Relaciono lo anterior con la mención de Galiussi (2005:52) a la técnica de la
plastinación "
creada por el Dr. Gunther Von Hagens que permite la
conservación de órganos reales, sustituyendo el agua corporal por acetona y ésta por un
polímero, es decir, una solución de sustancia plástica endurecible que evita la
putrefacción y viabiliza la manipulación del material, cuidando la forma. Esto facilita
que el cuerpo adquiera posturas que se asemejan a las vitales, en una vitalidad inmortal,
mediante la cadaverización del movimiento".
La marca de la exclusión de la muerte es su transformación en otra cosa, material
educativo u obra de arte a exponer por giras a lo largo del mundo, que se conserva
estática, es allí donde el sujeto se termina de diluir. Y en su lugar queda el cuerpo
inserto en la comercialización exhibicionista del mercado de imágenes, privado del ser
pero mirado por todos. En este caso la muerte como dimensión de la vida se convierte en
la hipermodernidad en objeto de consumo ya que la diversidad de los estilos de vida y la
construcción de la subjetividad es modelada por la necesidad de consumir y por tanto se
define a partir de la misma.
Consideraciones finales
Bauman (2005:126) en la Digresión: cultura y eternidad nos dice que "La
cultura, la gran invención humana, es un artilugio para tornar soportable el tipo de vida
humano
que implica el conocimiento de la mortalidad, a despecho de la lógica y la
razón
Pero la cultura hace más que eso: consigue redefinir de algún modo el horror
ante la muerte como una fuerza motriz de la vida. Moldea la significatividad de la vida
sobre la base de la absurdidad de la muerte". Y agrega más adelante (2005:130) "La
implacable devaluación del largo plazo en cuanto tal es un común denominador de las
cualidades ya perdidas o inquietantemente escasas y amenazadas de extinción: las
cualidades de las cosas y estados que son sólidos, resistentes y duraderos y, en última
instancia, de la eternidad
". Plantea que sería imposible encontrar una
población humana que no creyera en la eternidad y por esto la sitúa como un rasgo
definitorio de la humanidad. Parece entenderse a partir de su planteo que la pérdida de
la eternidad como idea humana se diluye en la modernidad líquida donde la duración
eterna no tiene lugar. Marca como respuesta a la posibilidad de existencia de la eternidad
como idea, el lugar del lenguaje como terceridad que permite figurar escenarios donde ya
no exista el propio hablante.
Traigo estas reflexiones de Bauman (2005) sobre la supuesta desaparición de la idea de
eternidad para vincularla a la idea de la muerte en la época actual. Considero que las
diferentes formas sociales dan respuestas a sus conflictos, dolencias y angustias
generando formas subjetivas de sostén de los mismos. Estos desarrollos subjetivos en
cuanto a la formas de socialización de la muerte implican que, sea el que sea, el
tratamiento que se le dé a ésta, es una marca mas o menos sintomática de la constante
creencia en todas las épocas de la humanidad en la eternidad humana.

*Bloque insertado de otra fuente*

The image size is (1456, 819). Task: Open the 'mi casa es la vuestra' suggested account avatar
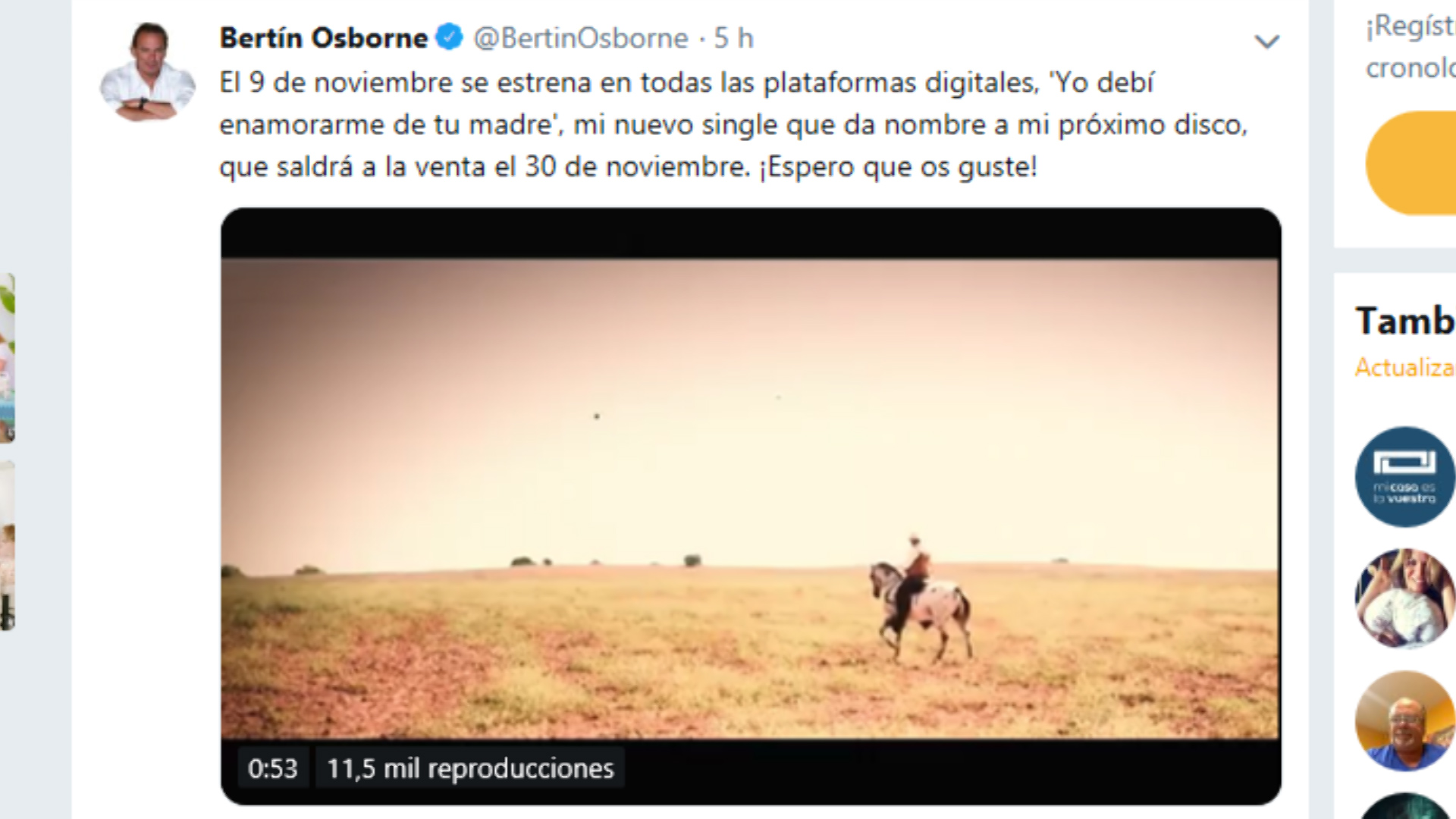pyautogui.click(x=1405, y=477)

Que piense en lo que genera la creencia en la eternidad al final de un trabajo que intenta
reflexionar sobre la muerte puede ser un lapsus, un chiste o un síntoma que aunque se
intente conjurar no deja de presentarse, aún para Bauman (2005) en su capítulo de
Cultura de residuos.
En la conjunción de la creencia en la eternidad y la muerte corporizada de la
hipermodernidad está el lugar del tiempo corporal que se tramita aunque se niega. Si al
decir de Araujo (2008) "El tiempo corporal se expresa a través del deterioro
inexorable de los cuerpos
Nuestros cuerpos son verdaderos analizadores también del
pasaje del tiempo subjetivo, del tiempo social y del tiempo cultural", la técnica de
plastinación señalada anteriormente eterniza de una forma ominosa la muerte a la vez que
marca en ese cuerpo sin sujeto los rasgos de un tiempo vivido.
Este tiempo siempre presente a pesar de todo tratamiento de lo conceptual y vivencial
sitúa la experiencia de la muerte y su quehacer en el duelo en la consideración de
incertidumbres eternas sobre el comienzo y el fin de la vida.